Je le répète, une fois de plus, pour nos lecteurs infatigables: ce que ce penseur pense est de grande fraîcheur, est tout d’originalité et témoigne d’un esprit rebelle et audacieux; cette pensée révèle une puissance de choc telle qu’elle nous force à abandonner définitivement les sentiers battus de la stupidité et de la médiocrité.

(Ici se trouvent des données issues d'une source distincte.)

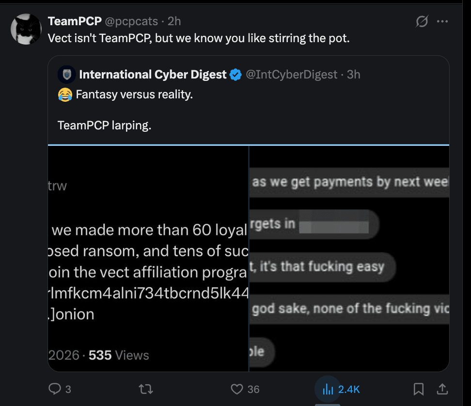
Task: View post analytics showing 2.4K views
Action: coord(329,389)

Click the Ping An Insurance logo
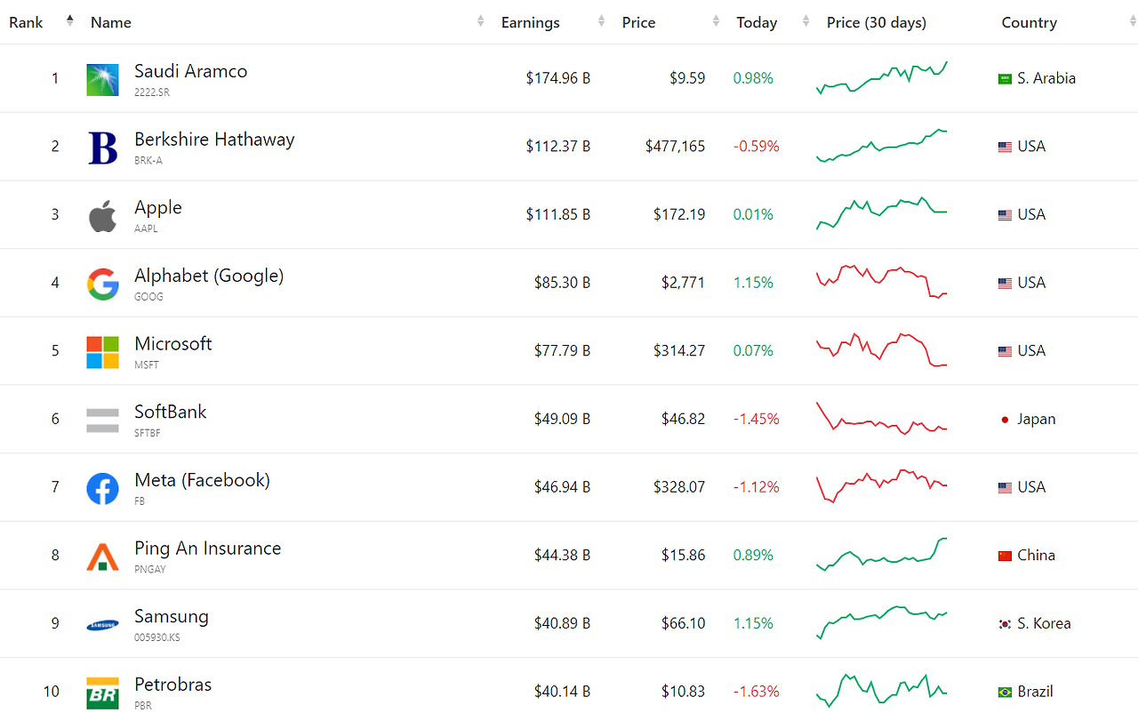102,557
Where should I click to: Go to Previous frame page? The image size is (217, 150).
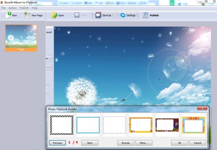pos(58,143)
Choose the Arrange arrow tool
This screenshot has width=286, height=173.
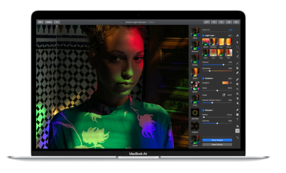pos(238,42)
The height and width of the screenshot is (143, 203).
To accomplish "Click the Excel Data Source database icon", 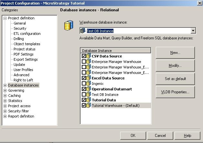I will point(89,78).
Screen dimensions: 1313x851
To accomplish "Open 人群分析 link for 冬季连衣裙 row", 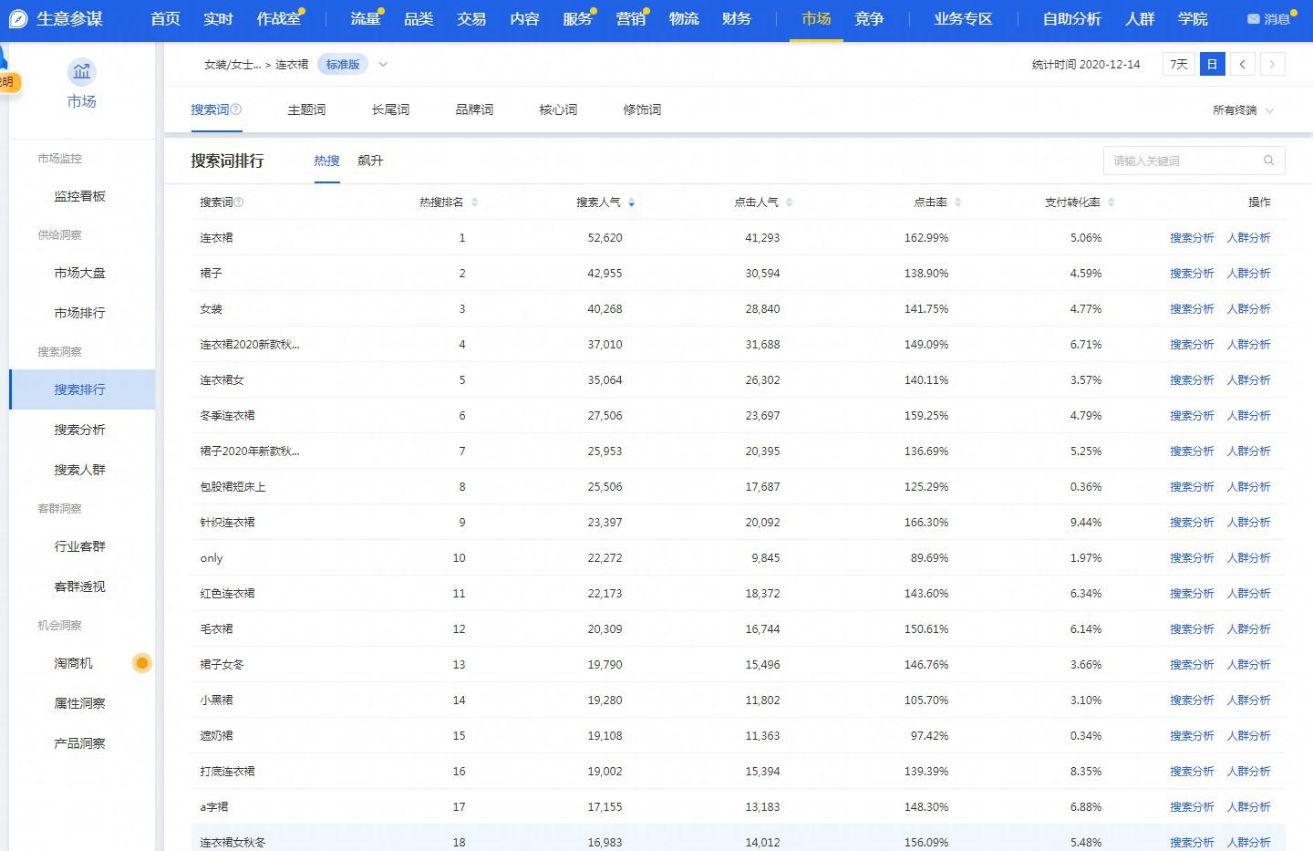I will pos(1248,416).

Cher lecteur, tu veux bien sûr que je te livre quelques exemples. Sois tranquille, je vais extraire de mes archives une longue citation, due à la plume de mon collègue Carel Peeters qui, le 5 septembre 2009, a recensé dans les colonnes de l’hebdomadaire “Vrij Nederland” le dernier ouvrage de Zizek, “Geweld” (= “Violence”) (publié chez Boom, 2009). Peeters écrit ce qui suit. Tiens-toi bien, lecteur, agrippe-toi aux branches de l’arbre, à tes bretelles à la mode qui t’ont coûté la peau des fesses, ou tout simplement à ta ceinture, celle que tu as dû serrer de quelques crans sous les effets de la crise. Et écoute: “Même si Zizek a des sympathies d’extrême-gauche, ces sympathies déboulent souvent dans le voisinage immédiat des droites. Il aime Karl Marx mais aussi de l’idéologue conservateur Carl Schmitt. Pour Zizek, l’Europe, et l’Occident en général, sont maintenus confits dans le sucre des jouissances du capitalisme. Le déploiement de l’individu en Occident depuis les années soixante, où chacun cultive ses propres désirs, son style de vie personnel et ses idées, n’a été possible qu’avec la globalisation capitaliste à l’arrière-plan, affirme Zizek. Tous ces gens sont aliénés par rapport à la vraie vie originelle. Ce qui les lie entre eux n’est rien d’autre que le capital. Toutes ces différences amusantes masquent uniquement l’injustice profonde qui est à la base de notre société hédoniste, confite dans cet édulcorant; elles masquent la réalité crue: que les hommes sont tous esclaves, qu’ils ne sont plus maîtres de leurs forces de production, comme ils devraient l’être selon la doctrine communiste”.
On le voit: Zizek énonce une dure vérité; et les dures vérités viennent souvent d’un coin d’où on ne les attendait pas, car, selon ce penseur slovène qui n’est pas si simple à comprendre (dans sa pensée se croisent et se mêlent les conceptions de Hegel, de Marx, de Benjmain et de Lacan), le fantôme du libéralisme hante l’Europe d’aujourd’hui. Je serai le dernier à le contrarier sur ce plan et le premier à encourager les lecteurs de “Meervoud” à lire ses livres; en néerlandais, on a déjà traduit “Het subject en zijn onbehagen” (= “Le sujet et son malaise”), “Welkom in de woestijn van de werkelijkheid” (= “Bienvenue dans le désert du réel”), “Schuins gezien” (= “Vu de biais”) et “Geweld” (= “Violence”). De surcroît, ce diable de Zizek aurait même écrit un “Plaidoyer pour l’intolérance” en 1998, que je veux me procurer d’urgence, et que je lirai. Zizek, visionnaire, y aurait dit que nous, en Occident, sommes dominés par une “tolérance humaniste molle”. Cette forte parole de Zizek m’interpelle; elle est une douce musique à mes oreilles. Oui, moi aussi, je pense que cette “tolérance humaniste molle” est l’une des racines des maux qui nous frappent.
Hendrik CARRETTE
(Commissaire politique à la Culture, l’Enseignement et l’Edification du Peuple).
(article paru dans “Meervoud”, Bruxelles, sept. 2009; trad. franç.: Robert Steuckers).